On generalizations of Baer's theorems about the hypercenter of a finite group

TL;DR

This paper generalizes Baer's theorems by characterizing formations of groups where intersections of certain subgroup normalizers equal the group's hypercenter, extending classical results to broader subgroup systems.

Contribution

It provides a complete description of formations where intersections of normalizers or subnormalizers of specific subgroup systems equal the hypercenter, generalizing Baer's theorems.

Findings

Characterized formations where normalizer intersections equal the hypercenter.

Described formations where subnormalizer intersections match the hypercenter.

Extended classical theorems to broader subgroup systems.

Abstract

We investigate the intersection of normalizers and $\mathfrak{F}$-subnormalizers of different types of systems of subgroups ($\mathfrak{F}$-maximal, Sylow, cyclic primary).

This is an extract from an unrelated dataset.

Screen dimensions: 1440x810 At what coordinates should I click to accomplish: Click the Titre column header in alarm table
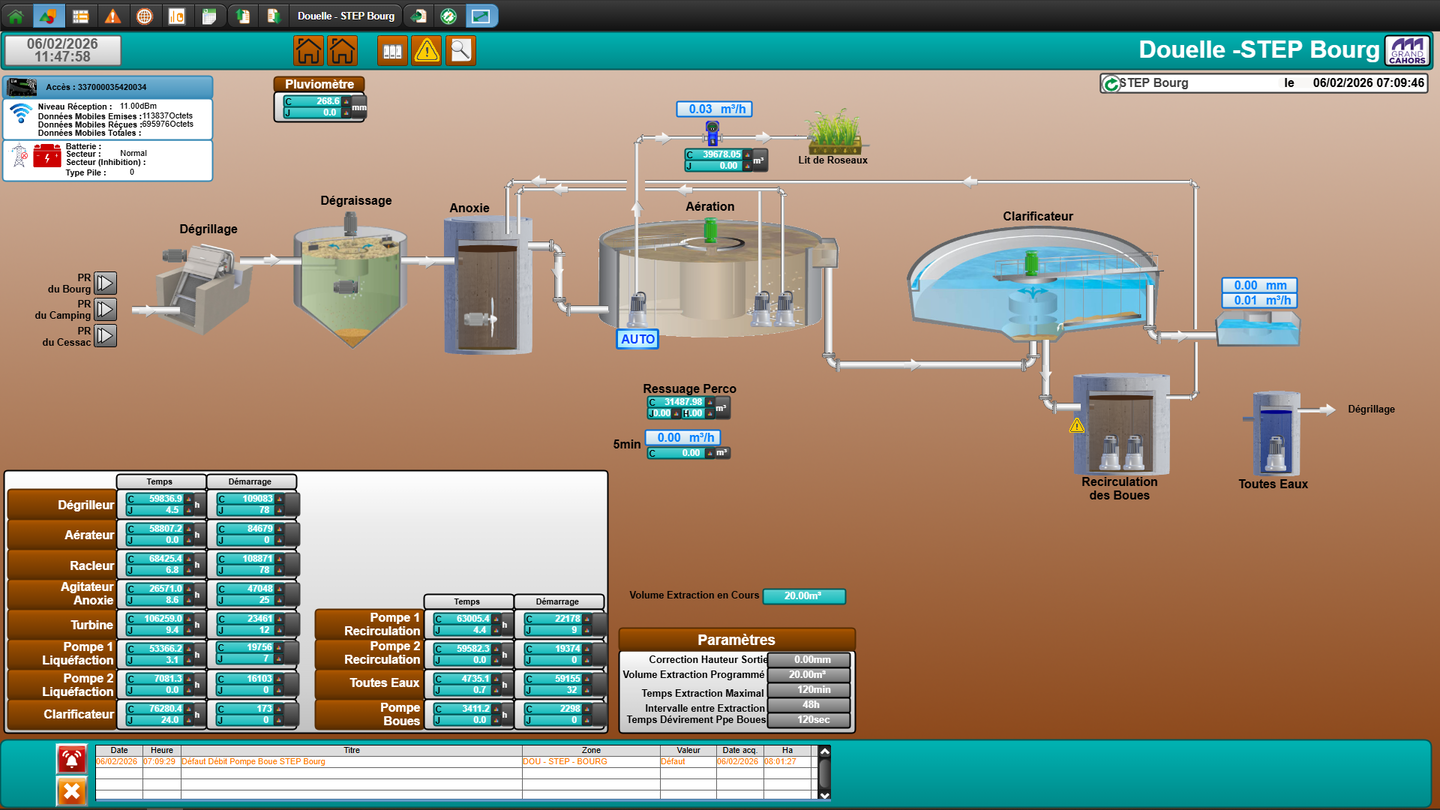click(x=351, y=750)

We described all formations $\mathfrak{F}=\underset{i\in I}\times\mathfrak{F}_{\pi_i}$ for which the intersection of normalizers of all $\mathfrak{F}_i$-maximal subgroups of $G$ is the $\mathfrak{F}$-hypercenter of $G$ for every group $G$. Also we described all formations $\mathfrak{F}$ for which the intersection of $\mathfrak{F}$-subnormalizers of all Sylow (cyclic primary) subgroups of $G$ is the $\mathfrak{F}$-hypercenter of $G$ for every group $G$.